Le 15 mars 1944, les différentes composantes de la vraie France, de la France libre, ont adopté un programme d’action pour reconstruire la France libérée. Dans ma conception de la République, ce texte devrait avoir une valeur constitutionnelle. La loi Travail du gouvernement socialiste revient sur les acquis garantis par ce texte. Bien que de droite, je refuse de la cautionner car elle porte atteinte au Travail et aux travailleurs.
Je regardais récemment sur Arte la série Trepalium (pour une fois que le Conseil régional subventionnait un excellent programme). À la fin du dernier épisode, le héros qui avait permis de mettre fin à un régime de développement séparé (les actifs contre les inactifs), appelait de ses vœux le jour où le travail ne serait plus un « instrument d’exclusion » mais un « bienfait qui profiterait à tous« . La loi Travail n’est certes pas de gauche ; elle n’est pas plus de droite.
D’une nouvelle offensive ultra-libérale
Je suis capitaliste et libéral. Je pense simplement que la croissance peut aussi exister sans que les uns écrasent les autres pour générer plus de richesses. M. HOLLANDE pense qu’en écoutant le MEDEF, il va retrouver une large croissance française. Enrichir des entreprises privées, en leur permettant de moins bien considérer les travailleurs, pour qu’au final, elles se débrouillent pour échapper partiellement à l’impôt, ne renchérira pas la France.
Le problème du travail en France
La France manque de travail depuis la désindustrialisation, acceptée au nom de la mondialisation sauvage. Faciliter l’embauche de travailleurs ou rendre encore plus flexible la condition du salarié sur le marché de l’emploi (qui perd encore plus son humanité) ne résoudra pas le problème qu’il n’y a pas de demande ou de commande, une consommation stagnante et des secteurs européens saturés par l’avalanche des produits mondialisés.
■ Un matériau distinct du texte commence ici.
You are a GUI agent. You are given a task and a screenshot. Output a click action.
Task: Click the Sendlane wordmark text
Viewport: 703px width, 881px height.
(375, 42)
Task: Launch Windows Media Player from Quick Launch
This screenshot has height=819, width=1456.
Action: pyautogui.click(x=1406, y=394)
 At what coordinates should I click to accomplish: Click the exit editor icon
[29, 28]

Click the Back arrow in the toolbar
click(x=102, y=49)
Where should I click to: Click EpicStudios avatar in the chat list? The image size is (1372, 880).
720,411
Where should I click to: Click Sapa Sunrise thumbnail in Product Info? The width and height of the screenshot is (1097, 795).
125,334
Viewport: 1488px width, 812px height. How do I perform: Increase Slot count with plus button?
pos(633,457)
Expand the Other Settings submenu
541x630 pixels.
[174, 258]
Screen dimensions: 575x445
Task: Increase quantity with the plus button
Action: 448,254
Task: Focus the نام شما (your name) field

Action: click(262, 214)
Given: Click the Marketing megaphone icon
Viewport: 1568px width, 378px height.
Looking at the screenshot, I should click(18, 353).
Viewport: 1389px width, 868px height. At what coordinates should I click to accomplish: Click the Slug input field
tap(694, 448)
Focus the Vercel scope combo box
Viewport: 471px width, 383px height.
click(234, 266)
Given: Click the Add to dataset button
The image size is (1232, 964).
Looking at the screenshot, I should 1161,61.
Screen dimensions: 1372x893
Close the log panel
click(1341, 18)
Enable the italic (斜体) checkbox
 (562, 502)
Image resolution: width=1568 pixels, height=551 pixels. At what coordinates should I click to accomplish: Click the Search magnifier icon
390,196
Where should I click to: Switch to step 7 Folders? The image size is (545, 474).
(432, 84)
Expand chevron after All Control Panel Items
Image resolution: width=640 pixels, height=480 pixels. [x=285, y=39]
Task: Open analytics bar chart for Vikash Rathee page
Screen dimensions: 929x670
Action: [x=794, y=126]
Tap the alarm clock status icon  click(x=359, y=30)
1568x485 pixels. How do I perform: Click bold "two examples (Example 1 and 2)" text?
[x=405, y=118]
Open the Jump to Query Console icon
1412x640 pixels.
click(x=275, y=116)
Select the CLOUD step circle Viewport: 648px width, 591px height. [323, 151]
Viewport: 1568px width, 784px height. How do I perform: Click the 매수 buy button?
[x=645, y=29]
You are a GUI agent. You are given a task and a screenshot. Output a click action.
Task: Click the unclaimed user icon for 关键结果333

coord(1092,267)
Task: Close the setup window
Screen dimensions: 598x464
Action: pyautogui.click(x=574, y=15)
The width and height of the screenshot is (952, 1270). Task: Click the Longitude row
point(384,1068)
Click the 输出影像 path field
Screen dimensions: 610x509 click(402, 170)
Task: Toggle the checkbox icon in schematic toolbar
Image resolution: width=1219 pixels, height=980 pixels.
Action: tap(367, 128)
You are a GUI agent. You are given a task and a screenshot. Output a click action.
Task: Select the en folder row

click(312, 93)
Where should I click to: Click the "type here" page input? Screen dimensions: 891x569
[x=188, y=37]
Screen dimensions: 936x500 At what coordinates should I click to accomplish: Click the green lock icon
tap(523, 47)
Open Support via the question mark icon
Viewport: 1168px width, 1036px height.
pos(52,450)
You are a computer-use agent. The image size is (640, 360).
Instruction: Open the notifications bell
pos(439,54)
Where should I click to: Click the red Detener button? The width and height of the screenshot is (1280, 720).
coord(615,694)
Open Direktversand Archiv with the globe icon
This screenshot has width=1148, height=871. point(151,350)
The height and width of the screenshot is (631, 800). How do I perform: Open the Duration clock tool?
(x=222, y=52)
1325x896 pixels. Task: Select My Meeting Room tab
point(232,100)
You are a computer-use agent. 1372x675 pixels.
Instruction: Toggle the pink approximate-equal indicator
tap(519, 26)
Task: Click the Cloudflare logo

Ce qui me déplaît dans cette Loi
Les objectifs de cette loi sont hors du réel. Le problème de compétitivité de nos entreprises vient de la concurrence extérieure. Il ne sera pas résolu en réformant l’organisation et le temps de travail, sauf si nous sommes prêts à vivre comme en Chine ou en Inde. Aider la formation ne changera rien si les formés ne trouvent pas ensuite d’emploi. Favoriser les embauches ne fonctionne pas s’il n’y a rien à faire faire aux apprentis ou aux salariés…
Quelques mesures vraiment contestables
- l’autorisation du plan social (donc de licenciements économiques) sans difficultés économiques
- l’autorisation du fractionnement des 11 heures obligatoires de repos quotidiens
- la diminution du minimum hebdomadaire (24 heures) pour les contrats à temps partiel (loi du 14 juin 2013) qui peuvent de fait redonner naissance à du temps partiel subi
- l’extension du dispositif forfait-jours qui permet de proposer plus d’heures supplémentaires à son patron (ce qui prend le travail d’autres ; attention au burn out)
- la réduction de l’indemnité prud’hommale dans le cas des licenciements illégaux
- les temps d’astreinte qui sont décomptés des temps de repos, donc assimilés…
- les heures supplémentaires qui peuvent perdre leurs avantages en terme de rémunération
La communication débile du Gouvernement
Quand le Gouvernement infantilise les travailleurs et les prend pour des enfants et pour des cons. Après, le président de la République peut bien claironner que « les salariés français ne verront aucun de leurs droits remis en cause. » ce qui reste à prouver dans la pratique, il revient lui-même sur les lois de sécurisation de l’emploi qu’il avait fait voter en 2013… Donc le bilan du quinquennat en terme d’emploi sera vraiment nul en perdant même ce qui était bien.
Ce que je préconise en tant que politique
Je propose, dans le cadre de mon programme aux élections législatives, un protectionnisme raisonné qui se traduise par des taxes anti-dumping social, fiscal et environnemental. Ainsi quand le Français aura le choix entre le tee-shirt à 14,99 € fabriqué en France et le tee-shirt à 14,99 € fabriqué en Chine pour un coût de fabrication réel de 2 €, il fera son choix. Ce faisant, nous permettrons une réindustrialisation de la France et des re-créations d’emplois.
Alors tout n’est pas non plus à jeter dans la Loi comme l’effort de réforme d’un Code du Travail devenu indigeste, la suppression de certains articles mineurs dépassés, la création d’un droit à la déconnexion…Mais ce n’est pas cette loi et ses mesures qui permettront aux chômeurs de trouver de l’emploi et aux patrons de retrouver un peu d’air, surtout s’ils veulent être humain et que la production de richesses n’est pas leur seule priorité.